### Lista de tareas
• A. Di si cada afirmación concuerda con el texto sobre Almudena Grandes, respondiendo sí o no y citando literalmente las palabras del texto que lo deciden. (i) La autora cocinaba para todos. (ii) El verano de ese año fue alegre. (iii) Durante el confinamiento las calles estaban desiertas a todas horas.
• B. Resume el párrafo del texto sobre Almudena Grandes que empieza por «El verano, ese año», conservando sus datos principales.

### Texto citado
☆ ☆ ☆ ☆ ☆ ☆ ☆

Almudena Grandes junto a Eduardo Mendicutti.

Reía como nadie más reía. Escribía para todos. Cocinaba para todos. Celebraba con todos los éxitos suyos y de todos. El mundo de la autora era un lugar para la alegría.

El verano, ese año, fue miserable. Precedido por la ortopedia asfixiante del confinamiento –calles desiertas a todas horas, días embalsamados e inhóspitos, noches petrificadas, y la ausencia inamovible de Almudena–, ni siquiera el aire incorrupto de la primavera permitía barruntar que algo, en algún momento, tendría que cambiar. Parecía casi sacrílego albergar esa esperanza. Y, sin embargo, había noches indómitas en las que ella hizo lo que solía hacer.

☆ ☆ ☆ ☆ ☆ ☆ ☆

### Datos guardados

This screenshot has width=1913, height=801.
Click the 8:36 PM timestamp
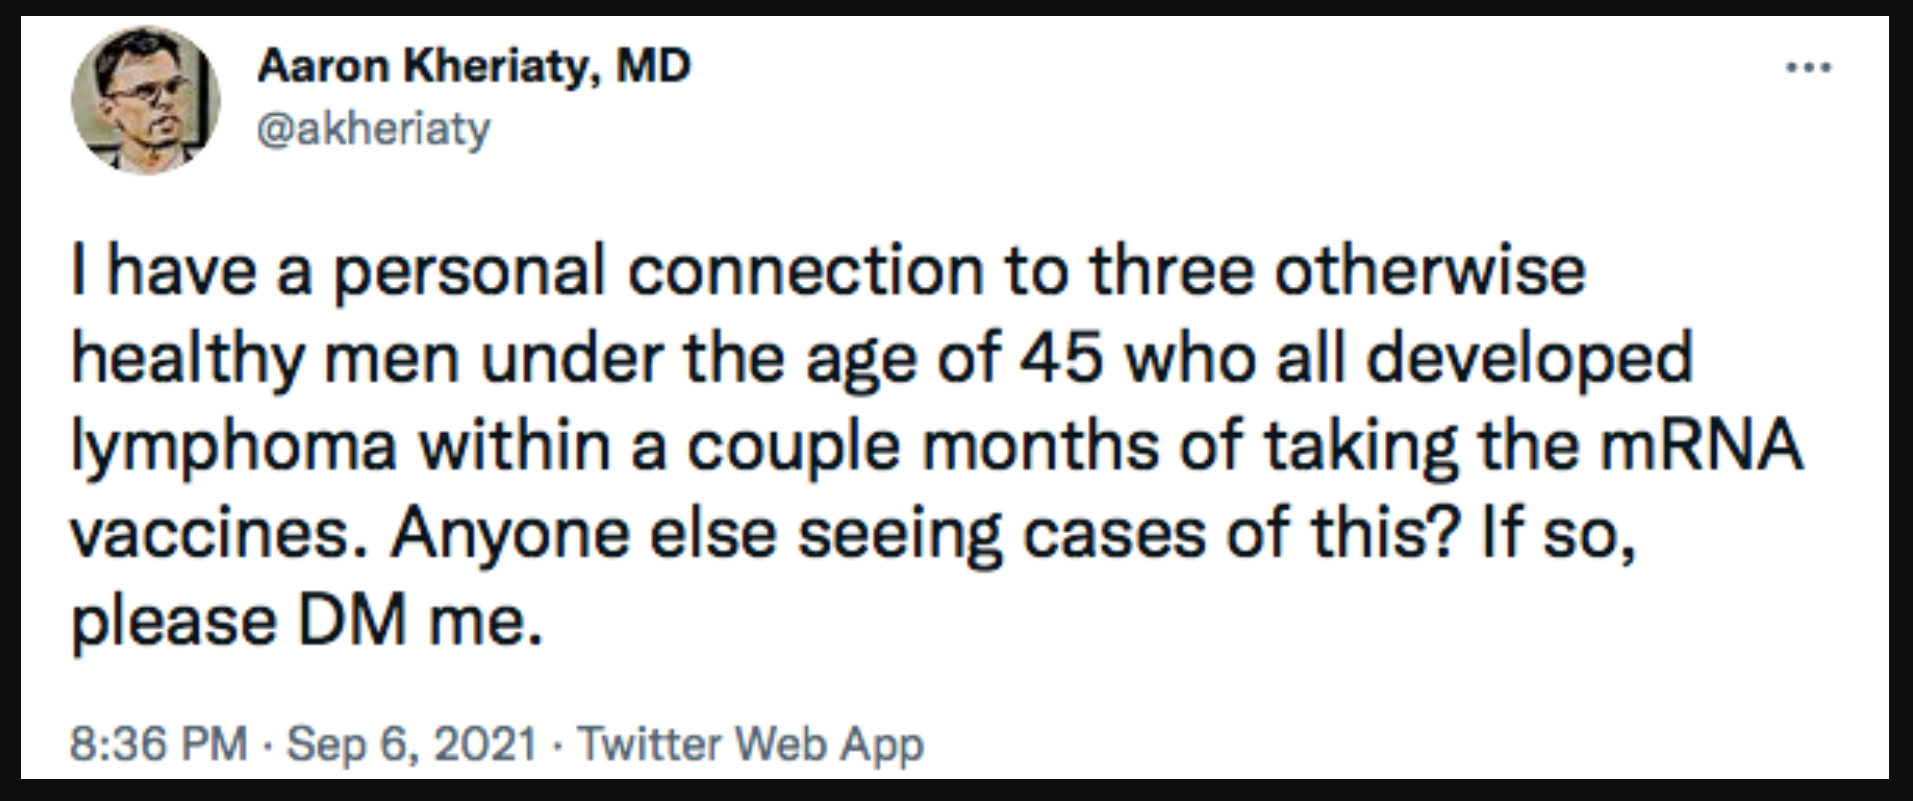click(x=158, y=744)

☆ ☆ ☆ ☆ ☆ ☆ ☆

### Respuestas
• A.
(i) Sí: «Cocinaba para todos.»
(ii) No: «El verano, ese año, fue miserable.»
(iii) Sí: «calles desiertas a todas horas»

• B. Ese verano fue miserable. Antes vino un confinamiento asfixiante, con calles desiertas, días inhóspitos, noches petrificadas y la ausencia de Almudena. Ni la primavera dejaba intuir un cambio, y esperarlo parecía casi sacrílego. Aun así, hubo noches indómitas en las que ella hizo lo que solía hacer.